Qalupalik- Inuit CreatureCreature · Monster"The Child-Snatcher"
Also known as: Qallupilluk
Titles & Epithets
Domains
Symbols
Description
She waits beneath the cracks in the sea ice, green-skinned, long-haired, clawed hands reaching upward. When a child wanders too close to the edge, Qalupalik seizes them and drags them under, down into the dark water from which no one returns.
Mythology & Lore
Beneath the Ice
Green-skinned and long-haired, Qalupalik lurks beneath the cracks in Arctic sea ice. Her hair streams in the dark current like kelp. Her fingers are long, the nails hooked for grabbing. In Iglulik tradition, she hums. The sound rises through gaps in the ice, thin and wavering, unlike any voice on the surface. Children playing near the shore hear it and lean closer to see where it comes from. The ice stretches white in every direction, but the cracks run through it like dark veins, and through those dark lines the green shape watches and waits.
No one has seen her and come back whole. What people know comes from the edge of the ice: green hands through a crack, and then silence. Her humming carries farther than it should, drifting over the frozen surface long after the hands have gone.
The Snatching
When a child steps too close to a crack in the ice, Qalupalik reaches through with both hands and pulls them under the surface. It happens fast. One moment the child stands on the ice. The next, the ice is empty. No scream. No struggle anyone on the surface can see. Just the crack, still dark, still quiet, and the child gone. The other children run. The parents come running and find nothing but footprints that end at the edge of the crack.

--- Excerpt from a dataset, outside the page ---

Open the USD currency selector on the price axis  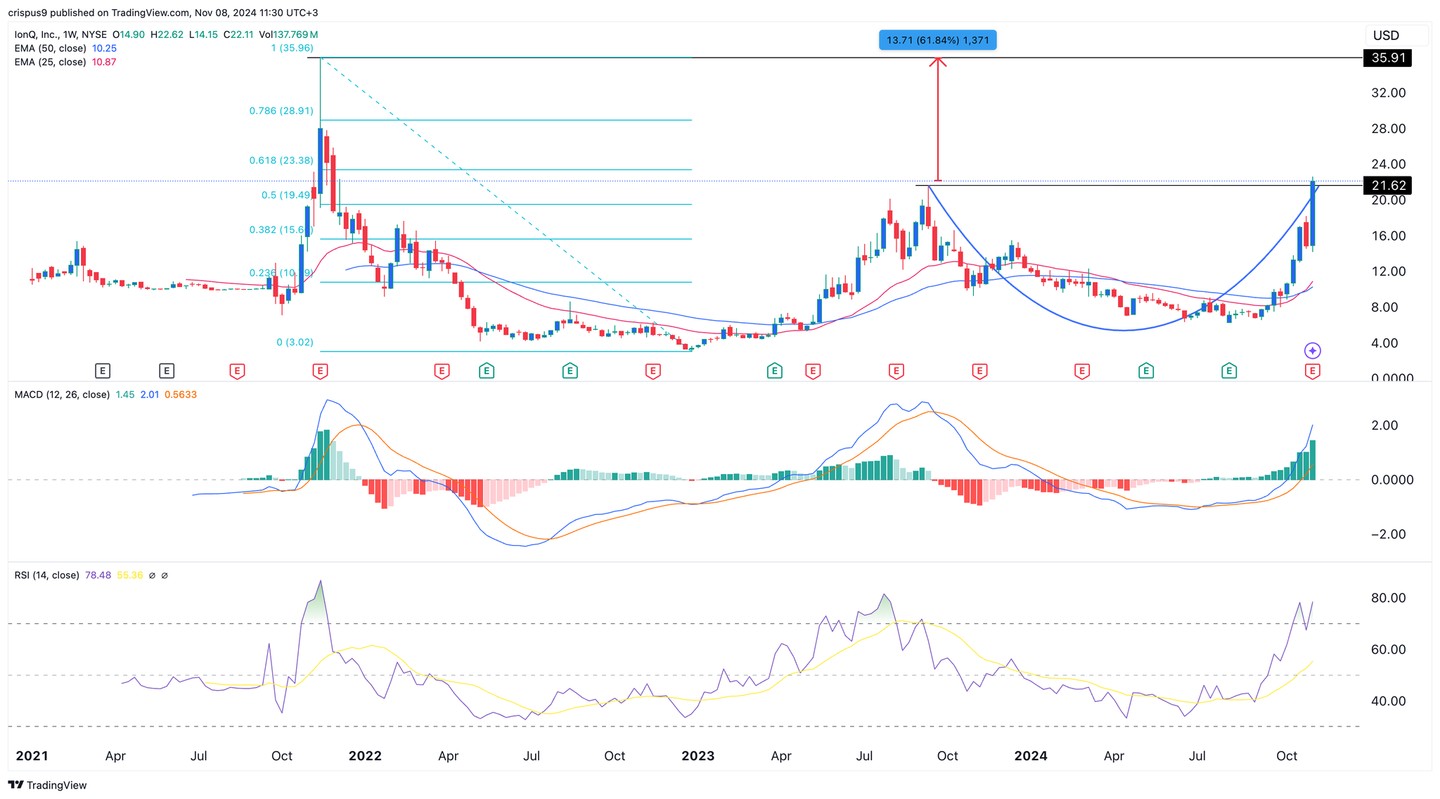[1385, 36]
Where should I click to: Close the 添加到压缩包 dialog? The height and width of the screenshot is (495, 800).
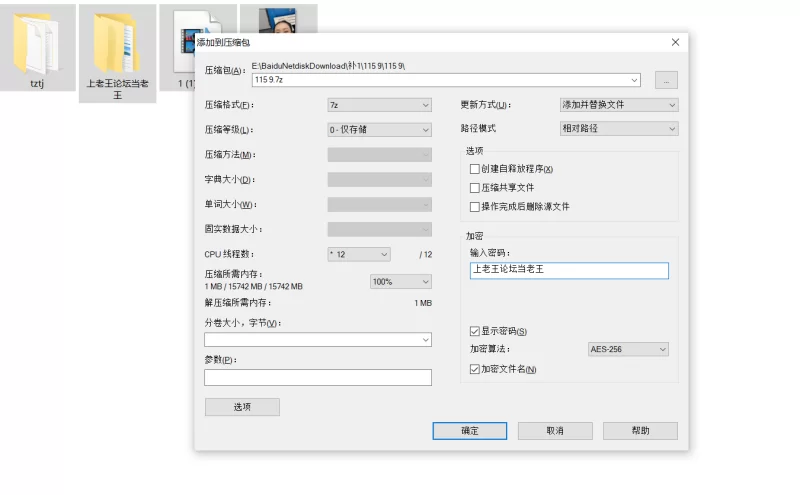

In Rasmussen's recording of Iglulik traditions, the children are taken to an underwater lair beneath the ice. Qalupalik keeps them alive in the cold and dark. She feeds them but never warms them, never lets them see the sun again. She holds them but never returns them. In other Inuit tellings, she devours her captives and nothing is left. In every version, the child who went too close does not come back.
Parents tell this story when the sea begins to freeze and children play too near the shore. Stay away from the cracks. If you hear humming beneath you, do not lean closer. The green hands are faster than you are.